REQUIRED WORK: Copy, word for word, the lines of the listing below from the line with "This screenshot has width=464, height=370." up to and including the line with "This screenshot has height=603, width=1272.". Drop the pictures.

RECORDS SUPPLIED:
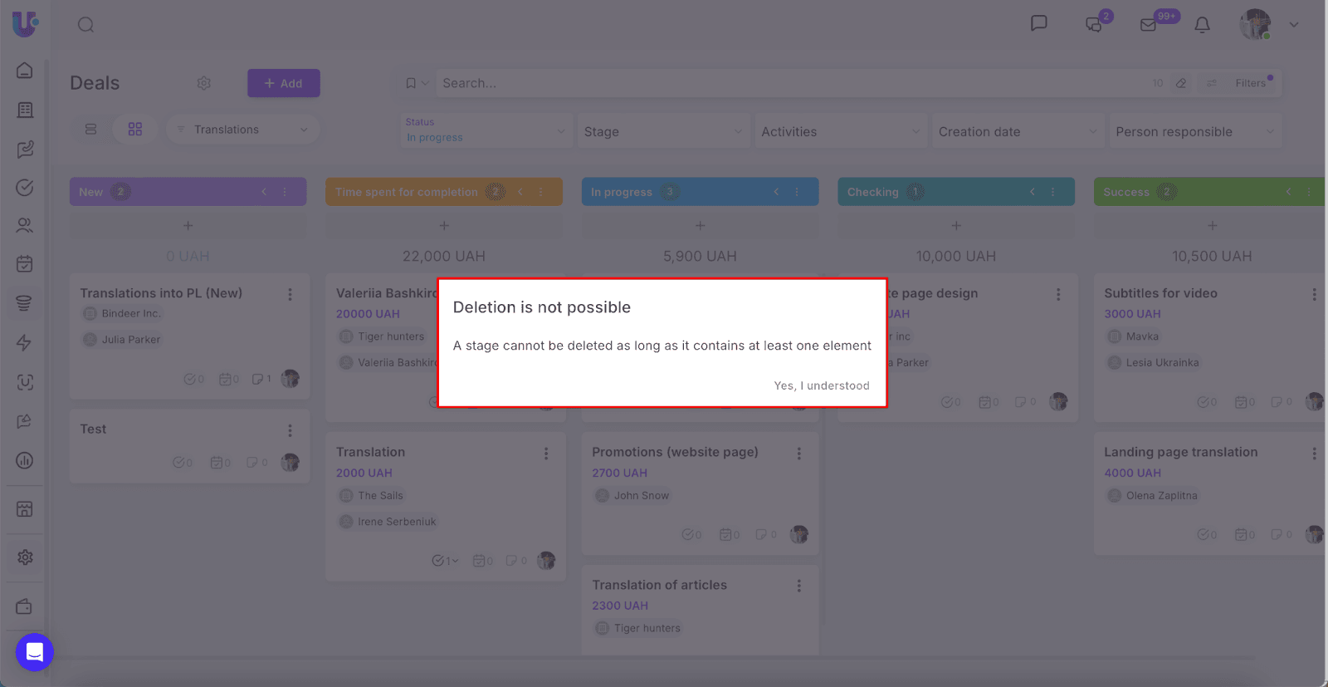Image resolution: width=1328 pixels, height=687 pixels.
Task: Click the Add deal button
Action: coord(283,83)
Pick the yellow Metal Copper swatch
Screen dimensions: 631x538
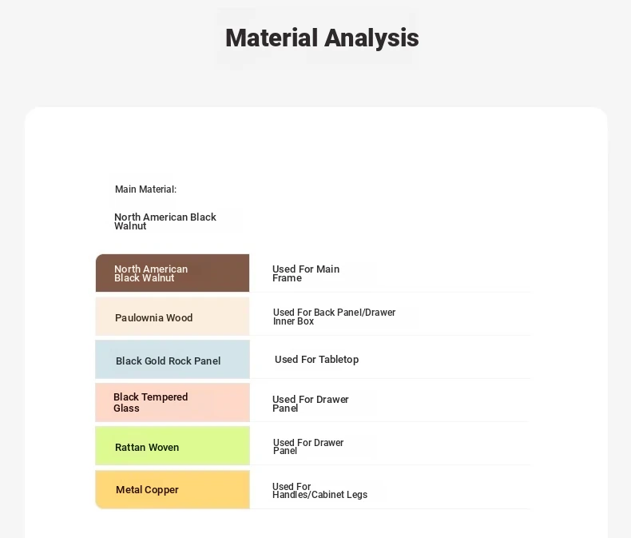pos(173,489)
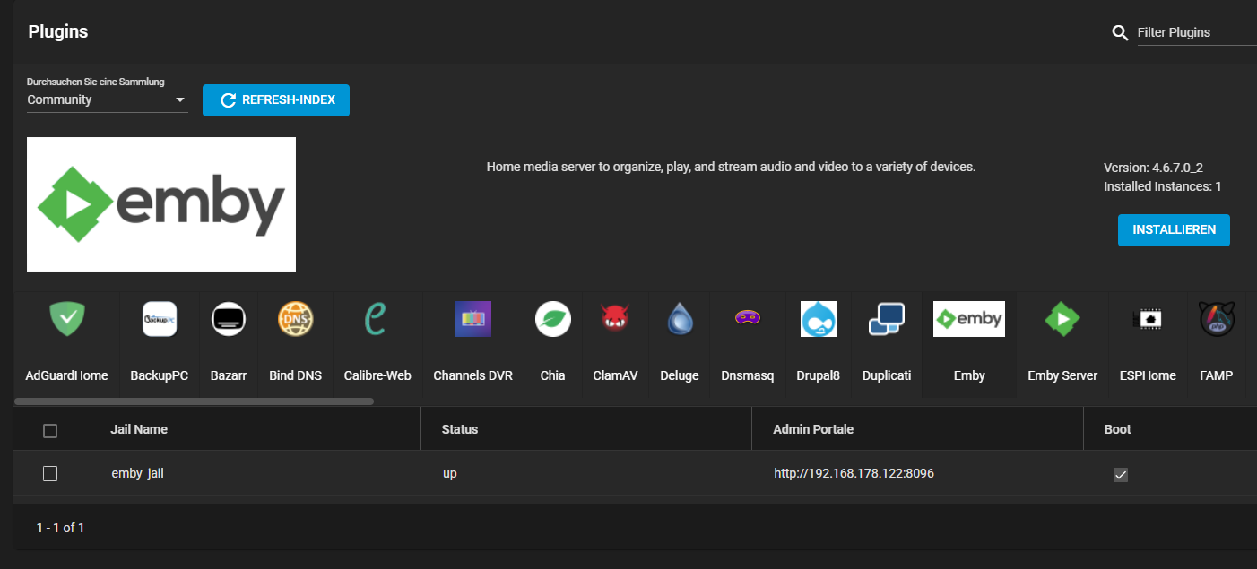Click the REFRESH-INDEX button
This screenshot has height=569, width=1257.
(x=276, y=100)
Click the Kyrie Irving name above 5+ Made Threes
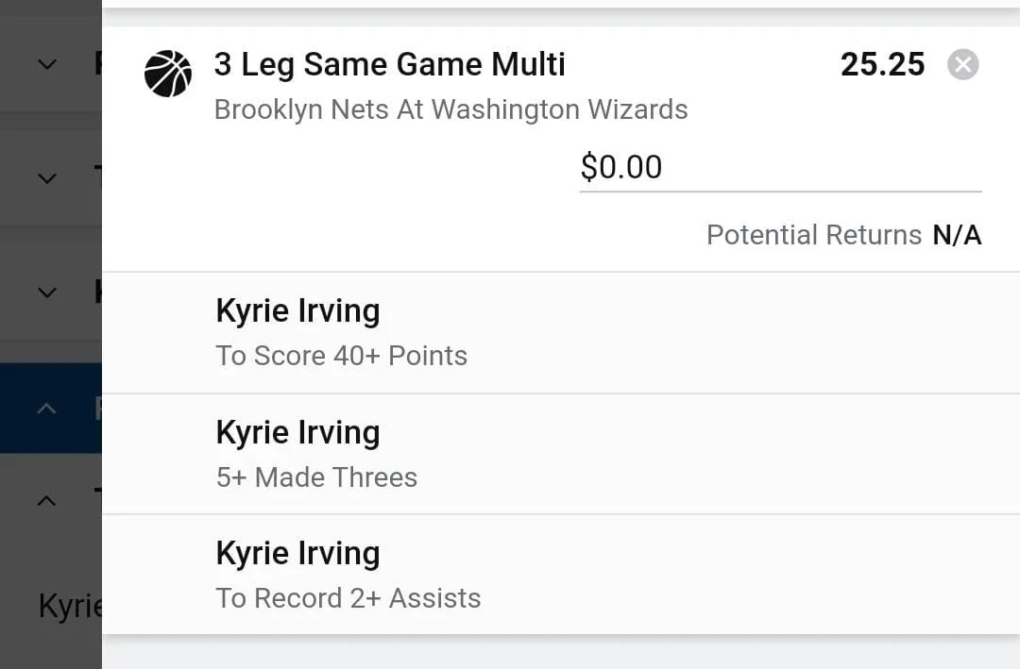This screenshot has width=1020, height=669. click(298, 433)
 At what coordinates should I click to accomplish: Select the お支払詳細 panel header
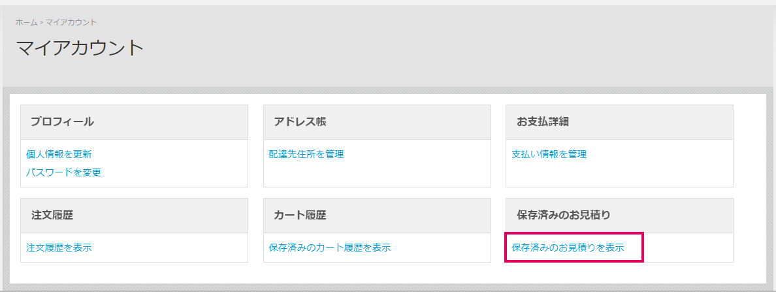tap(620, 122)
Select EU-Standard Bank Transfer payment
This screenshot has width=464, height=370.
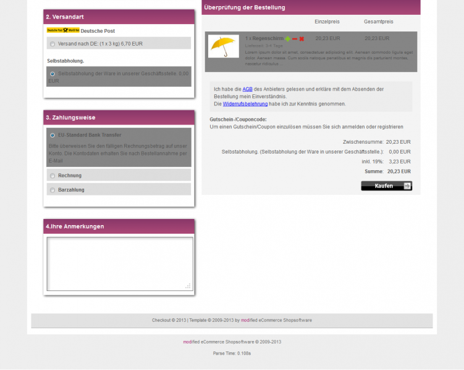click(x=53, y=135)
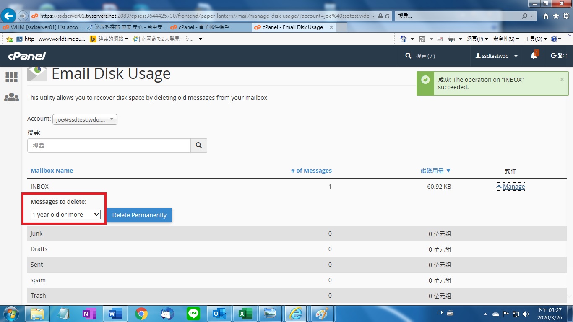Open User Manager people icon in sidebar
573x322 pixels.
(11, 97)
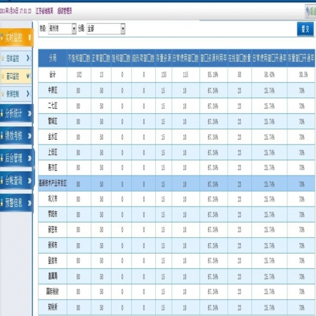Click the 二七区 row name cell
The width and height of the screenshot is (316, 316).
(x=53, y=106)
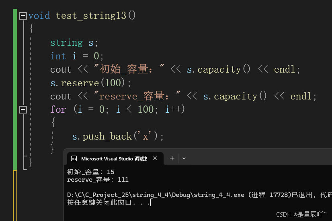Click the s.reserve(100) call

pos(90,83)
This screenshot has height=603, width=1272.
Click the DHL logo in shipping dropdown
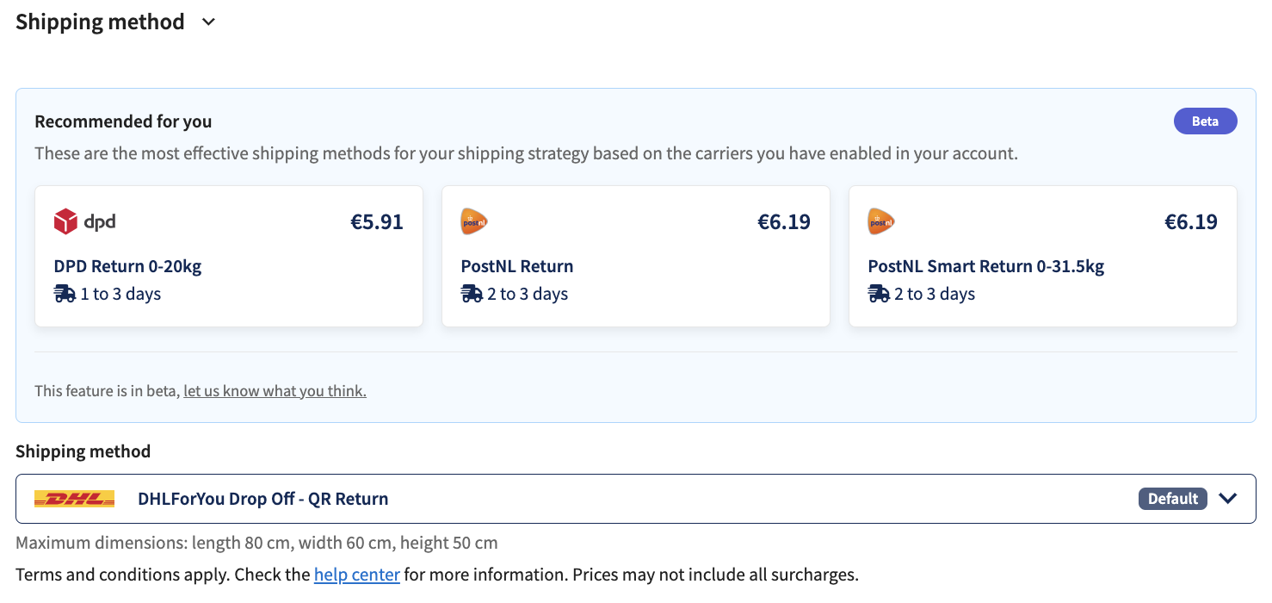click(x=74, y=499)
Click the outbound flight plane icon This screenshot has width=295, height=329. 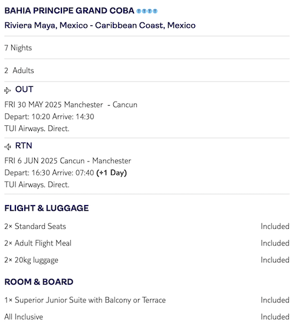click(7, 90)
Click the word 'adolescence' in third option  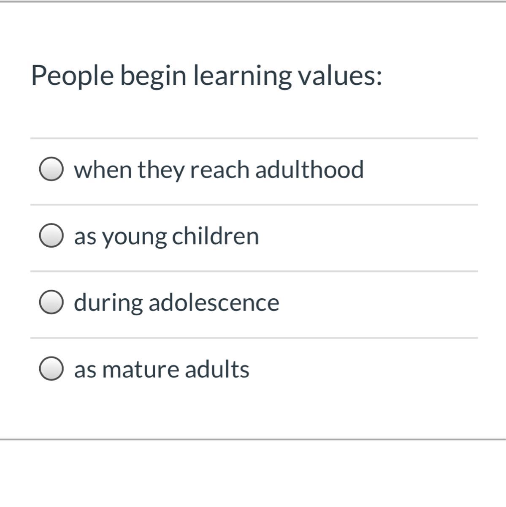click(214, 303)
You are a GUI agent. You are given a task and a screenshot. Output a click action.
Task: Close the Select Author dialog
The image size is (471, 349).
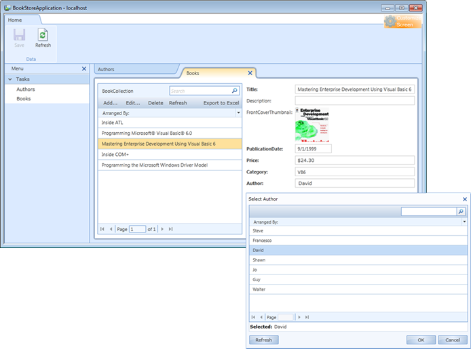(465, 199)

COMPLETED TASK:
This screenshot has width=464, height=370.
click(x=53, y=135)
Open User Manager people icon in sidebar
573x322 pixels.
(11, 97)
Click the 二七区 row name cell
The width and height of the screenshot is (316, 316).
(x=53, y=106)
Click the s.reserve(100) call

pos(90,83)
This screenshot has height=603, width=1272.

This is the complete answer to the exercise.